The Slotted Counter Pattern

Y	Hacker News new \| ask \| show \| jobs

	The Slotted Counter Pattern (planetscale.com)
	92 points by hollylawly 1459 days ago

11 comments

tantalor 1459 days ago

Basically same as "Sharding counters" (2008)

https://download.huihoo.com/google/gdgdevkit/DVD1/developers...

Also in Brett Slatkin's "Building Scalable Web Apps with App Engine" (2008)

https://youtu.be/Oh9_t5W6MTE?t=1181

link

ris 1459 days ago

Was going to post this. "Sharding" seems like a better term for communicating the idea.

link

zimpenfish 1459 days ago

I dunno - "sharding" would generally imply (to me, at least) that you're spreading the counters amongst different databases (or tables in a smaller context.) All the counters are in the same table here which is counterintuitive to "sharding".

link

tantalor 1459 days ago

Semantics

link

iv42 1459 days ago

Also, it's basically identical to the pattern described as Counter Tables in "High Performance MySQL" (3rd edition), published in 2012.

link

tantalor 1459 days ago

Indeed, it also calls them "slots":

> You can get higher concurrency by keeping more than one row and updating a random row... just choose a random slot and update it

https://www.oreilly.com/library/view/high-performance-mysql/...

link

_vvhw 1459 days ago

Balance tracking seems to be the Achilles' heel of SQL databases.

For example, my experience has been that in the world of payments, the nature of money transactions is to debit perhaps many different accounts on the one side, but credit only a handful of accounts on the other, so that group commit can't fully amortize fsync.

Performance panaceas mostly come down to sharding, but sharding doesn't work well where you need strict updates to balances.

At work, we saw this play out several times in different systems, and decided to do something about it. We took the ledger of an open-source payments switch called Mojaloop, and extracted it as a distributed financial accounting database called TigerBeetle, designed to track financial transactions at scale.
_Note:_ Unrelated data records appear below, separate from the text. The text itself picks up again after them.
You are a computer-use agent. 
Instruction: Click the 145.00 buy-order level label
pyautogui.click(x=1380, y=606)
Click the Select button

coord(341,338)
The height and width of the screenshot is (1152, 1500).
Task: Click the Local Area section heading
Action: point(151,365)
The key performance insight was to dial up group commit. We batch up balance updates so that a single DB query can do on the order of 10k balance updates. We then fsync the batch with a single write before commit, moving the performance needle out from 1k-10k TPS to 1m TPS.

This is the advantage of a purpose-built database that's designed for counting at scale.

More information, including our design decisions are in the repo here: https://github.com/coilhq/tigerbeetle

link

elsurudo 1459 days ago

Makes sense, but I can't help but feel it's a solution at the wrong abstraction level. It's a shame the DB can't figure this out for you.

link

yccs27 1459 days ago

Yeah, it seems like it would be possible for the DB engine to aggregate all these increments into one update. If you have two increments by one each in the queue, why not make it a single increment by two? I'm not sure though how much computing power it would need to figure that out...

link

LesZedCB 1459 days ago

wouldn't that break the atomic and isolated rule of ACID?

link

samatman 1459 days ago

Not necessarily. If both updates are in a single transaction then it's valid for the query planner to batch them, although that seems unlikely in the use case this table layout is designed for.

link

MauranKilom 1459 days ago

Not any more than the slotted counter pattern...

link

LesZedCB 1459 days ago

how does the shape of data impact the storage applications safety contract?

link

cryptonector 1459 days ago

The DB could figure it out IF it had monoid counter type to use as the column's type.

link

yccs27 1459 days ago

Interesting. This basically implements a parallel algorithm for summation/counting, by calculating a partial sum in each slot, and then merging the results with every read. This approach could be applied more generally to values in a commutative monoid, and there are probably other parallel algorithms that could be implemented in a database a similar way.

link

ukd1 1459 days ago

Cool, but this method will still get locks in whatever percent of cases, regardless of if there are slots not in transactions. In Postgres you can probably do this with slots using SKIP LOCKED; though in practice I belive you have to deal with the case where everything is locked, by falling back to waiting for a lock.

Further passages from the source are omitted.